Finely slice the bacon. Peel and finely chop the onions, garlic, carrots and celery – don’t worry about technique, just chop away.
Place a large casserole-type pan on a medium to high heat. Add 2 glugs of olive oil, your sliced bacon and the oregano and cook and stir until the bacon is lightly golden.
Add the veg to the pan and stir every 30 seconds for around 7 minutes or until softened and lightly coloured. Stir in the minced meat and the tinned tomatoes.
Stir in a good pinch of salt and pepper.
Pick the basil leaves and place in the fridge for later. Finely chop the basil stalks and stir into the pan. Bring to the boil. Turn the heat down and simmer with the lid on for 45 minutes, stirring every now and again to stop it catching.

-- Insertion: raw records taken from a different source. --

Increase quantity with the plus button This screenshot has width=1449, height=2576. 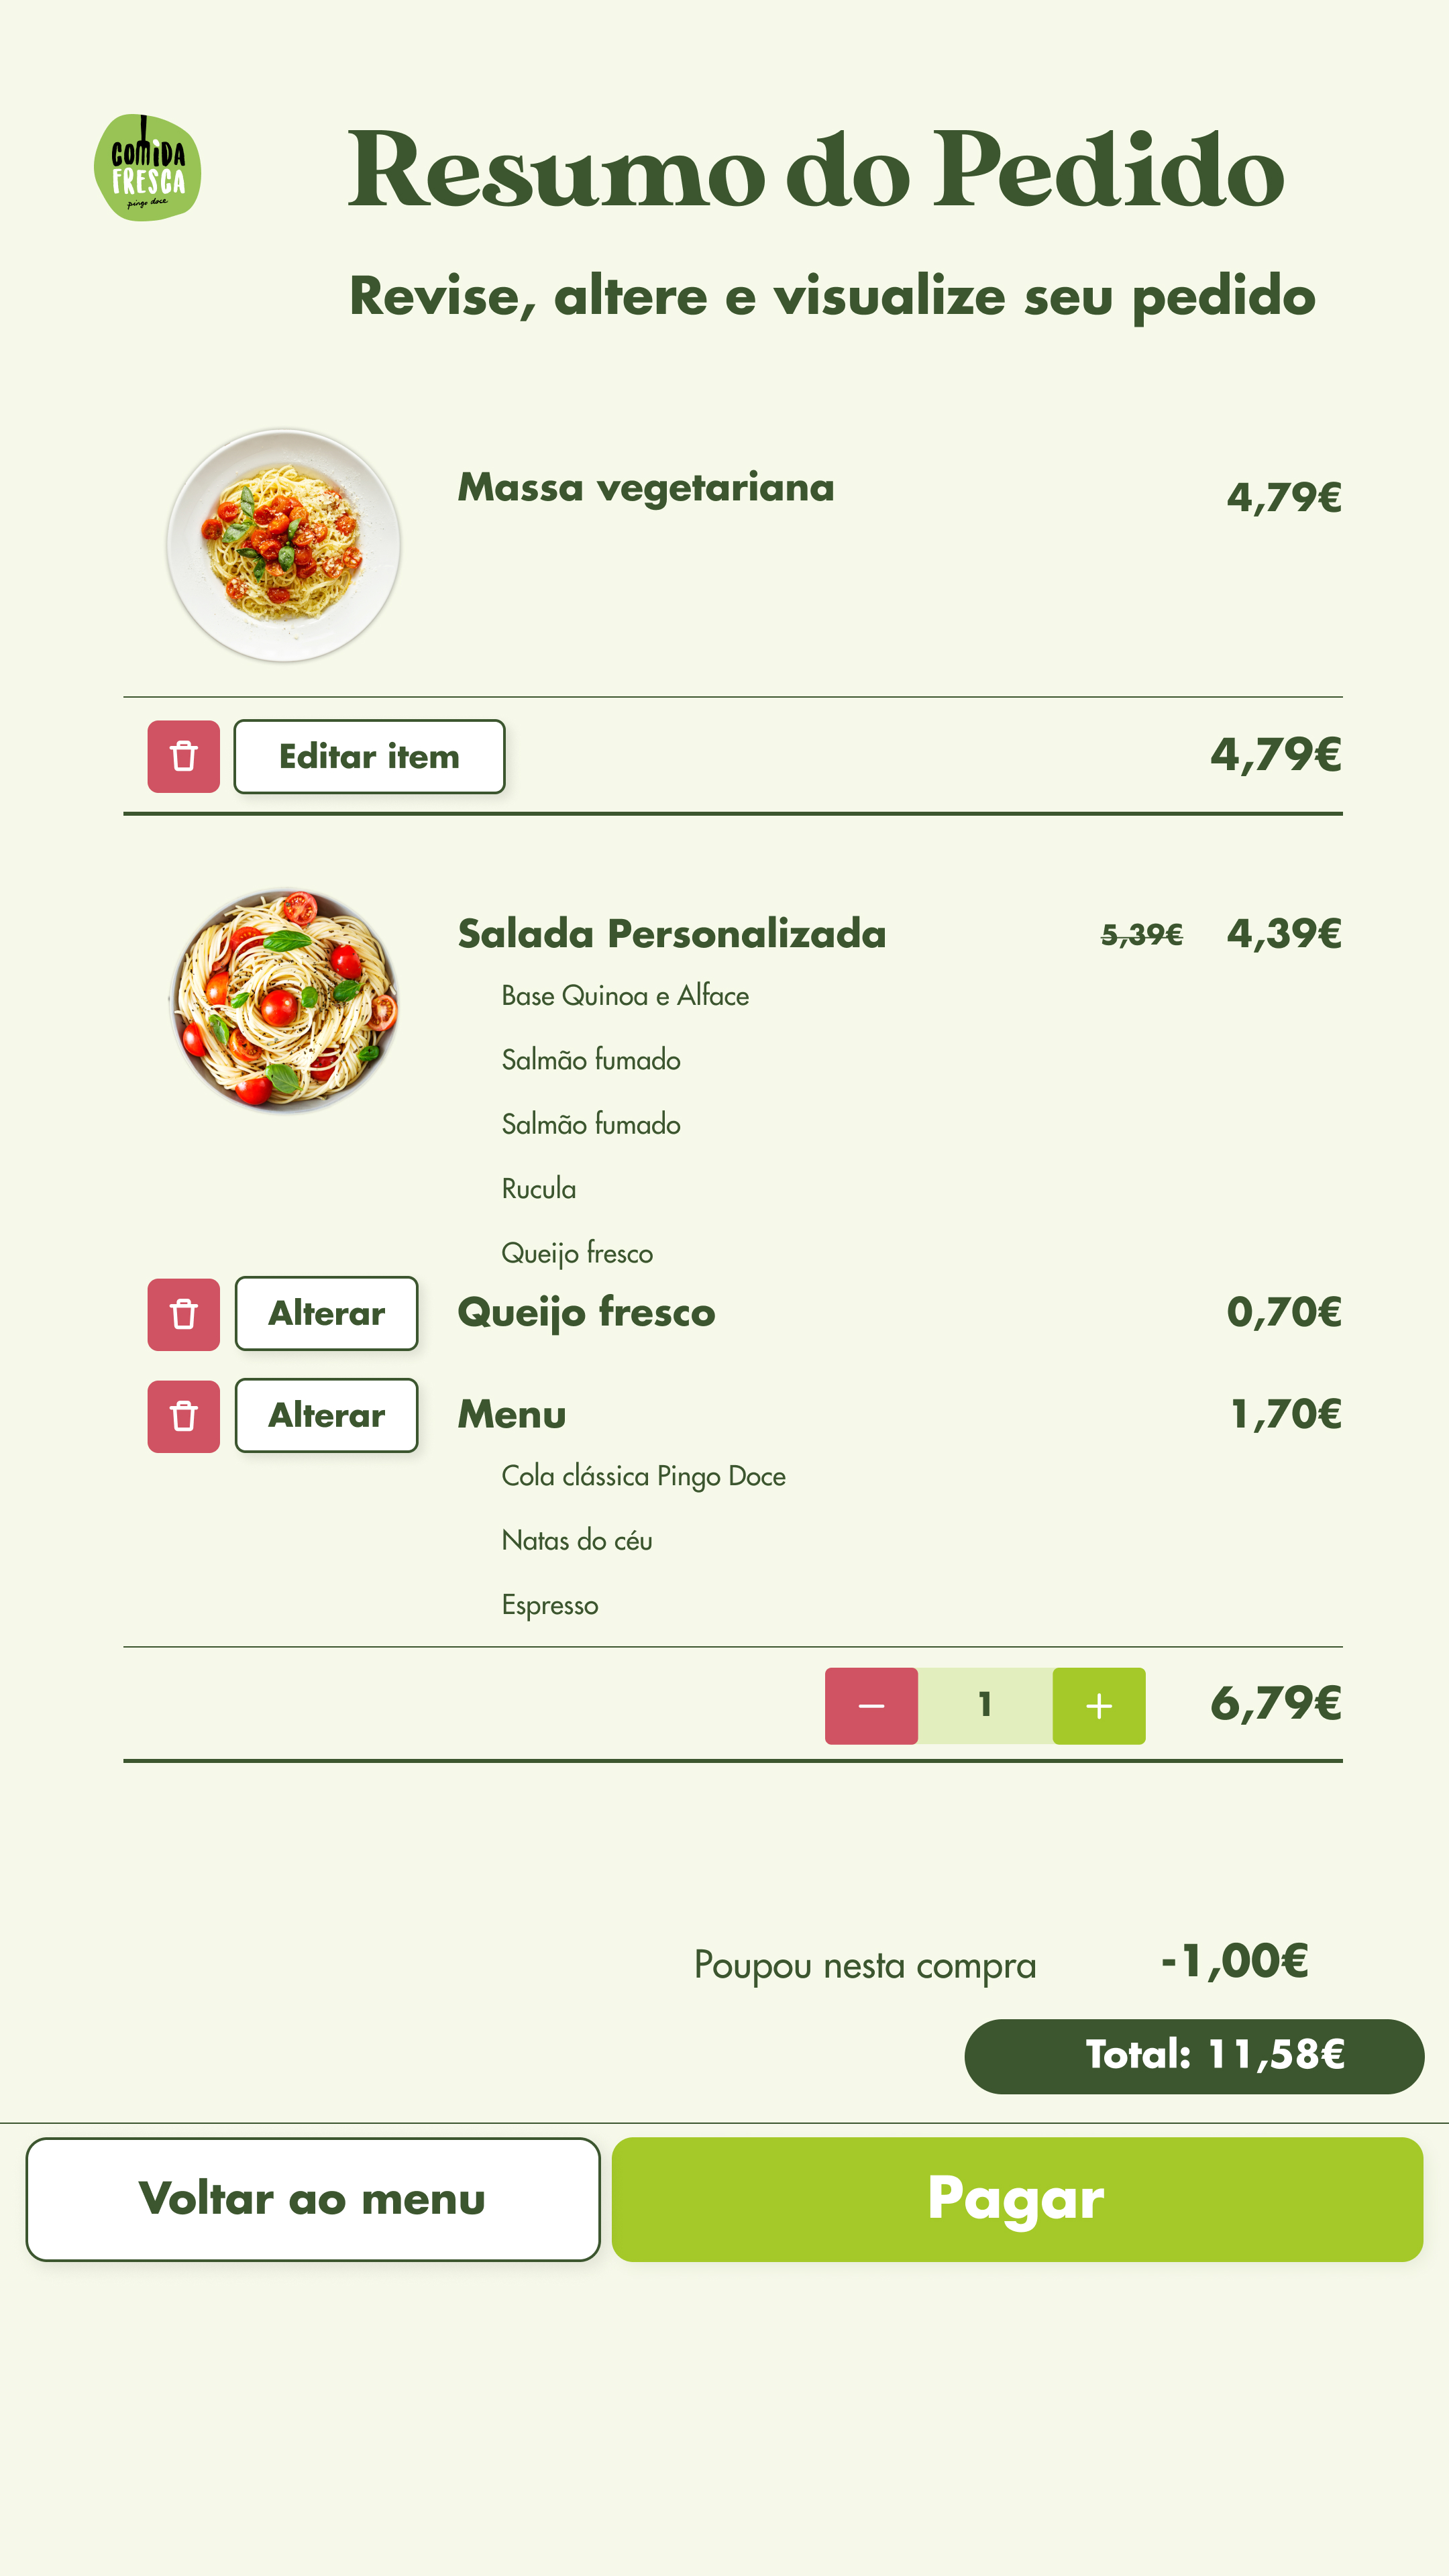pyautogui.click(x=1098, y=1705)
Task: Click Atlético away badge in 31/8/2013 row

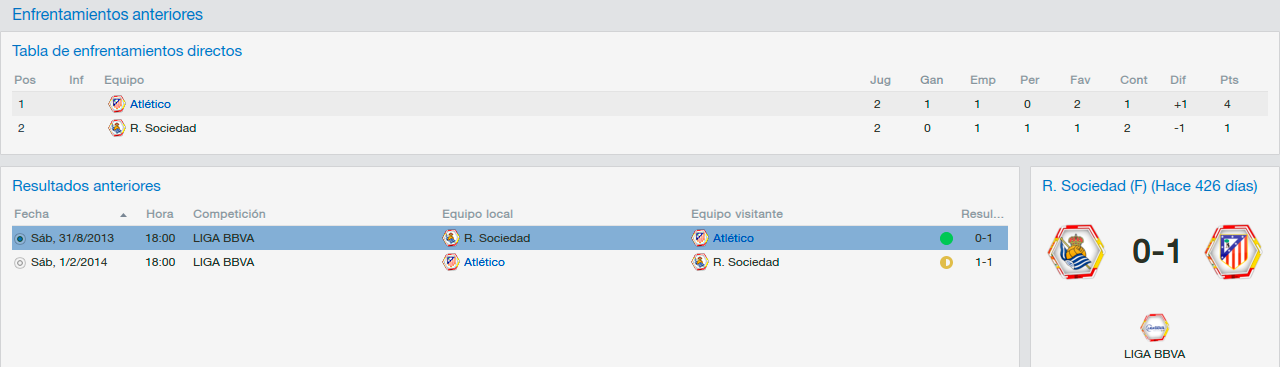Action: (x=700, y=238)
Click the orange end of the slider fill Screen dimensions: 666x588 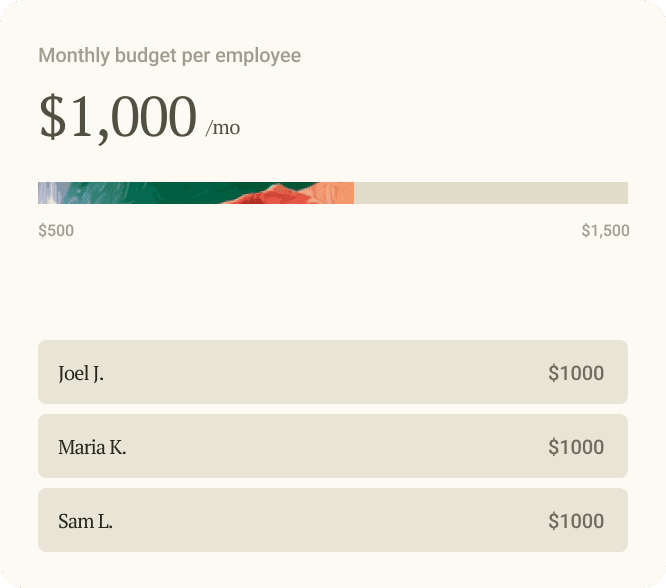[x=338, y=193]
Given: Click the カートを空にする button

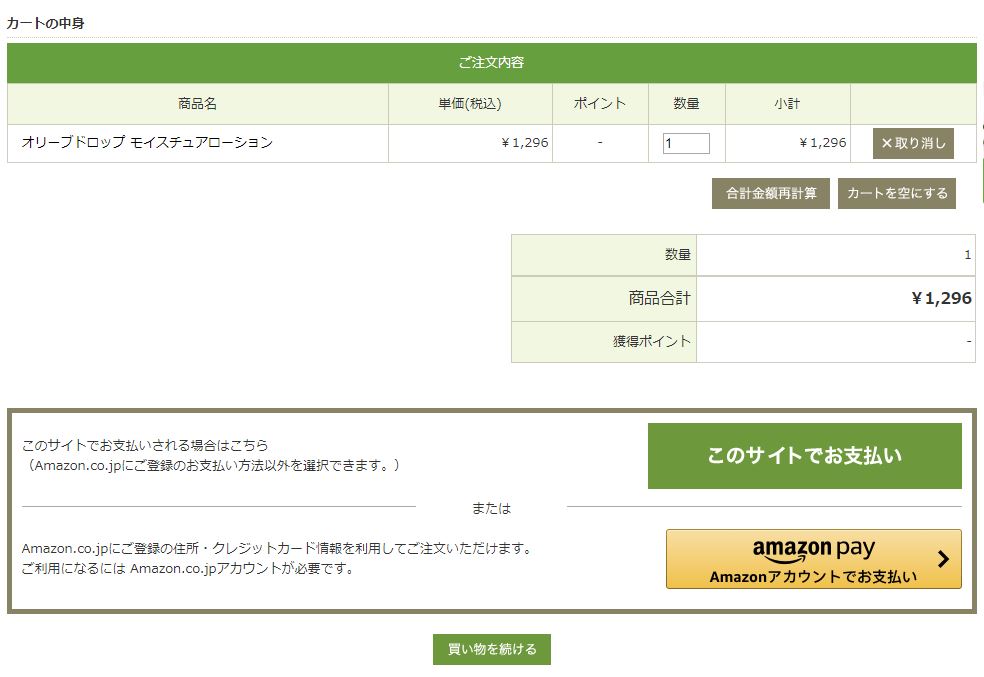Looking at the screenshot, I should [x=897, y=193].
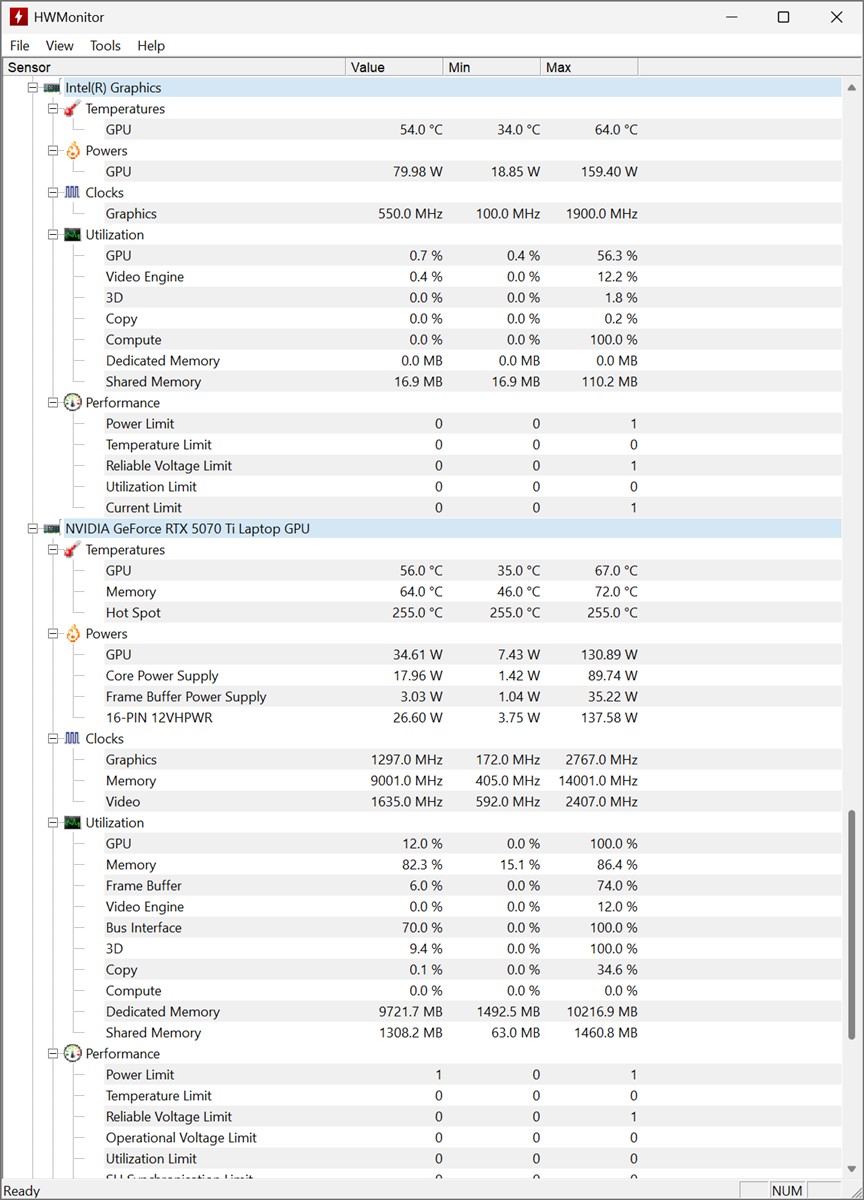Screen dimensions: 864x1200
Task: Click the flame icon beside NVIDIA Powers
Action: coord(72,634)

Preheat the oven to 190C. Remove the Bolognese sauce from the heat. Finely grate the Parmesan and stir a quarter of it into the sauce. Tear and stir in any larger basil leaves, keeping the smaller ones aside for later.
Have a taste of the sauce, and season with a little more salt and pepper if you think it needs it. Boil some water in the kettle and pour it into a pan, then add all your lasagne sheets with a drizzle of oil and blanch (slightly soften) for 3-4 minutes (this is only necessary if you are using pasta and not veggie sheets). Drain the sheets in a colander and carefully pat them dry with some kitchen paper to absorb any excess water.

Spoon a third of your Bolognese sauce into the bottom of an earthenware oven proof dish. Follow with a layer of lasagne sheets. Dollop over a third of your creme fraiche and smooth it out to cover the lasagne sheets.
Sprinkle with a good pinch of salt and pepper, and another quarter of grated Parmesan. Add another layer of lasagne, and repeat the layers twice more, finishing with a layer of creme fraiche and the remaining Parmesan.

Top with some slices of tomato, scatter over the small basil leaves and drizzle with olive oil. Cover with foil, place in the preheated oven and bake for 20 minutes. After that, remove the foil and cook for a further 35 minutes, until the lasagne is bubbling and golden.

Serve on the table with a fresh green salad and let everyone help themselves.